Start of GIVEN RECORDS

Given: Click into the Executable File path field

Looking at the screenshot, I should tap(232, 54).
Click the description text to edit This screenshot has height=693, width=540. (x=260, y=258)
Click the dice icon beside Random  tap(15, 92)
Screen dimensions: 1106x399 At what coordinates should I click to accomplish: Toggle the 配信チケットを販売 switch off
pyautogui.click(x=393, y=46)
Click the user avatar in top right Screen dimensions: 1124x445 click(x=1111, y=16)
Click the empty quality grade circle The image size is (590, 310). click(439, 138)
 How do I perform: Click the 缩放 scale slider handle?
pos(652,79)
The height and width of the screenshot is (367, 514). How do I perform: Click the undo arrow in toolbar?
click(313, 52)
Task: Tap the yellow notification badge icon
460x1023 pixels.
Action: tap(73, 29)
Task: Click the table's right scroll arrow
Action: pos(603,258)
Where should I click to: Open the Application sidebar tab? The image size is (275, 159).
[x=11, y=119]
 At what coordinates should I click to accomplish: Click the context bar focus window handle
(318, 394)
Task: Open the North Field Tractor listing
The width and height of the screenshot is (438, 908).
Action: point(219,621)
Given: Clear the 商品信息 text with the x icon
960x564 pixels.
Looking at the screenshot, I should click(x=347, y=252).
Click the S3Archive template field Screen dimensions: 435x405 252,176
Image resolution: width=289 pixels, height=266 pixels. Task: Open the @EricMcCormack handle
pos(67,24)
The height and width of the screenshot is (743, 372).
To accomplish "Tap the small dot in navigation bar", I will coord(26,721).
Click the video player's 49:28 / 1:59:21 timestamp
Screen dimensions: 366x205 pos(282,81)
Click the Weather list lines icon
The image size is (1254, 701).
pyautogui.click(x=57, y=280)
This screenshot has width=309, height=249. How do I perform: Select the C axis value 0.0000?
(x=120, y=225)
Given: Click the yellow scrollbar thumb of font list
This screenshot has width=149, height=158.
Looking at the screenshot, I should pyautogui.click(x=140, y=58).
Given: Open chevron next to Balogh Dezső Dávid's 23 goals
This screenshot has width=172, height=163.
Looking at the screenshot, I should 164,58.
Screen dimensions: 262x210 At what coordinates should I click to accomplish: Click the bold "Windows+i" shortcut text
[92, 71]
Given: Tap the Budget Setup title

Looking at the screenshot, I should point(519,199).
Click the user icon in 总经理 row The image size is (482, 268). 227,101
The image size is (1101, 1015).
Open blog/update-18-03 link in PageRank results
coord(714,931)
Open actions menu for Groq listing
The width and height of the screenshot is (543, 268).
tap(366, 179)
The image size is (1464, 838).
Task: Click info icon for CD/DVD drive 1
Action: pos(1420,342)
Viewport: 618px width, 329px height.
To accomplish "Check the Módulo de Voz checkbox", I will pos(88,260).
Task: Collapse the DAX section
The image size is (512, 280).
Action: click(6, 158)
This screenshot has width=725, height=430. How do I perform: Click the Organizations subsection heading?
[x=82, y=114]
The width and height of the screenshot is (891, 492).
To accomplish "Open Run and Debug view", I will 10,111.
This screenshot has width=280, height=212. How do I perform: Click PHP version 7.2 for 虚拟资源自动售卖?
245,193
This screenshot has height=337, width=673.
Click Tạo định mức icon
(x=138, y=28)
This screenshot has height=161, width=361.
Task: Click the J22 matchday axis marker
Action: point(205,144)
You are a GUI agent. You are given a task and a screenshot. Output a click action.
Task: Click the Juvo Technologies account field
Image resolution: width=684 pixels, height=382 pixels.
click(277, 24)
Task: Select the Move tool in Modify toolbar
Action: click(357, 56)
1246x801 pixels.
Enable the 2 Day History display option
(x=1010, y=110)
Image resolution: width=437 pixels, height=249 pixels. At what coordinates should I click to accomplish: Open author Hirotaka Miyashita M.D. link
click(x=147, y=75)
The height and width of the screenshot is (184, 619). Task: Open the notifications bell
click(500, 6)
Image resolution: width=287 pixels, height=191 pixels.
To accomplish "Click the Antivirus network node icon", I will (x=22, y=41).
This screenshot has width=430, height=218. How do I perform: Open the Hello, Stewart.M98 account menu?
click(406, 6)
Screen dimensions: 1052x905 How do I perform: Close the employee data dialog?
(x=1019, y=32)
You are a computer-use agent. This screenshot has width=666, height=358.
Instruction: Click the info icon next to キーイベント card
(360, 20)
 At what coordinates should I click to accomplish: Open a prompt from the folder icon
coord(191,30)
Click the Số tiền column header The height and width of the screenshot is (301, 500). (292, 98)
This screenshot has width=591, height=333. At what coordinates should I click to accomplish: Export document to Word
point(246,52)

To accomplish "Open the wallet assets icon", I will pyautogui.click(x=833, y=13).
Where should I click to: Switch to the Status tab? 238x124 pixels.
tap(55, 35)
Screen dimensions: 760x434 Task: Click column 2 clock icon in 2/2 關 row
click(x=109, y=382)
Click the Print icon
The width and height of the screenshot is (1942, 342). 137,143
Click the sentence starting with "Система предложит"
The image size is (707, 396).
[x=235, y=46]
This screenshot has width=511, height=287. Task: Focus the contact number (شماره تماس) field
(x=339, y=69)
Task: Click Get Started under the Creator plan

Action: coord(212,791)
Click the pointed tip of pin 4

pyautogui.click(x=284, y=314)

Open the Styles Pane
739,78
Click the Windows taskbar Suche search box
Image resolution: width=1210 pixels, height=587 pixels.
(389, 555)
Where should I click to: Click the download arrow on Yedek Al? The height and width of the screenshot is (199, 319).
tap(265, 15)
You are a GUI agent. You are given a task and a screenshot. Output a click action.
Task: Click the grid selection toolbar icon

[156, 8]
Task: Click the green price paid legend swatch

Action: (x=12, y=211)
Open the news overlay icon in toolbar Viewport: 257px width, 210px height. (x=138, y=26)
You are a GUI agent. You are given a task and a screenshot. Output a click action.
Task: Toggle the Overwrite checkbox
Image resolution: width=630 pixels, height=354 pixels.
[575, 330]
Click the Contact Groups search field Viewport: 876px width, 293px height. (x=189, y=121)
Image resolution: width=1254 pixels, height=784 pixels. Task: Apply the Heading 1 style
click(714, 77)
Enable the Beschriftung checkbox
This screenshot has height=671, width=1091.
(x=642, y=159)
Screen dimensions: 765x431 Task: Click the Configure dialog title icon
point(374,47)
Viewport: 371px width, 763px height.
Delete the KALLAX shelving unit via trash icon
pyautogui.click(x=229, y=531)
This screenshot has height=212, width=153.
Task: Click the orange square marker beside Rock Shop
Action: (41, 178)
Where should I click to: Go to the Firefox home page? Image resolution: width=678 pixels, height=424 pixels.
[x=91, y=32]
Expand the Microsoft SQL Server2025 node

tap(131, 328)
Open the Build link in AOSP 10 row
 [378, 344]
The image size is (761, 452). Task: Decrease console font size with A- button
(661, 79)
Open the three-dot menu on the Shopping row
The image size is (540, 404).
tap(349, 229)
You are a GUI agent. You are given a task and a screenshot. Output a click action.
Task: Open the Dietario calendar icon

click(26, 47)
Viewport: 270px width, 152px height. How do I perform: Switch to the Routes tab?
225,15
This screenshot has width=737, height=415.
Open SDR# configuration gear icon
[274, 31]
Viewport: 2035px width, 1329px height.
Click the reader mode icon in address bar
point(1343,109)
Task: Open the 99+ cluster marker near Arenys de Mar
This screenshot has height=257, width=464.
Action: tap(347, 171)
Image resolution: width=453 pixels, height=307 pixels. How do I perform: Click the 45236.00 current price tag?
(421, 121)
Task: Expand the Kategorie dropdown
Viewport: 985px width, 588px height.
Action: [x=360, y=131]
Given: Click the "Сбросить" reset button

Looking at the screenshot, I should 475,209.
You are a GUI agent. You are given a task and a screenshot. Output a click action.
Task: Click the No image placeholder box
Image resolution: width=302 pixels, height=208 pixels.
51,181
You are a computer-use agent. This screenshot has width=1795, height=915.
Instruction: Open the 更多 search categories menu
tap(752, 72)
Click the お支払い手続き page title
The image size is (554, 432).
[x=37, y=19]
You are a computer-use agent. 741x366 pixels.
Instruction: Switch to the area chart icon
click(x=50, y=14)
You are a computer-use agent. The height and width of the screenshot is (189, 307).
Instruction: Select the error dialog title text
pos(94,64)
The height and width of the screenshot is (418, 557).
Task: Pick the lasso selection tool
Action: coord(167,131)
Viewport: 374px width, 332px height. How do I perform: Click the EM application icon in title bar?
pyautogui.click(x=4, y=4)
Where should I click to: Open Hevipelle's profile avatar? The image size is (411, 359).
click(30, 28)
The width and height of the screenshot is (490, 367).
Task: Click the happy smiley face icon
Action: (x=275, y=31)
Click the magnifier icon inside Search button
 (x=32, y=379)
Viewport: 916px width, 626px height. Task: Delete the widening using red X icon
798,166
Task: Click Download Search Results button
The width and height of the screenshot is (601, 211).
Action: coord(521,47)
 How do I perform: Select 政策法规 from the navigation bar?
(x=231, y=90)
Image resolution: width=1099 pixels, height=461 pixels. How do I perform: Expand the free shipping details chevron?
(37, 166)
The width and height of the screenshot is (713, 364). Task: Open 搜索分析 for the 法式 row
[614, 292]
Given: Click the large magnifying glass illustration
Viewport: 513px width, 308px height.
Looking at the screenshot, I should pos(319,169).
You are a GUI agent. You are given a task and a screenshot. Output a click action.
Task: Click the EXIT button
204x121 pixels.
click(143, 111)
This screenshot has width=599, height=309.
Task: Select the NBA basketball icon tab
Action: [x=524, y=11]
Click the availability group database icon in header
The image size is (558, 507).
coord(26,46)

End of GIVEN RECORDS

» **EXERCISE INSTRUCTIONS**
Please return the lines above that run from the line containing "This screenshot has width=280, height=212." to the line containing "Task: Click the Juvo", inclusive, exactly and with no other lines.

» **SOLUTION TO THIS EXERCISE**
This screenshot has width=280, height=212. How do I perform: Click PHP version 7.2 for 虚拟资源自动售卖?
245,193
This screenshot has height=337, width=673.
Click Tạo định mức icon
(x=138, y=28)
This screenshot has height=161, width=361.
Task: Click the J22 matchday axis marker
Action: point(205,144)
You are a GUI agent. You are given a task and a screenshot. Output a click action.
Task: Click the Juvo Technologies account field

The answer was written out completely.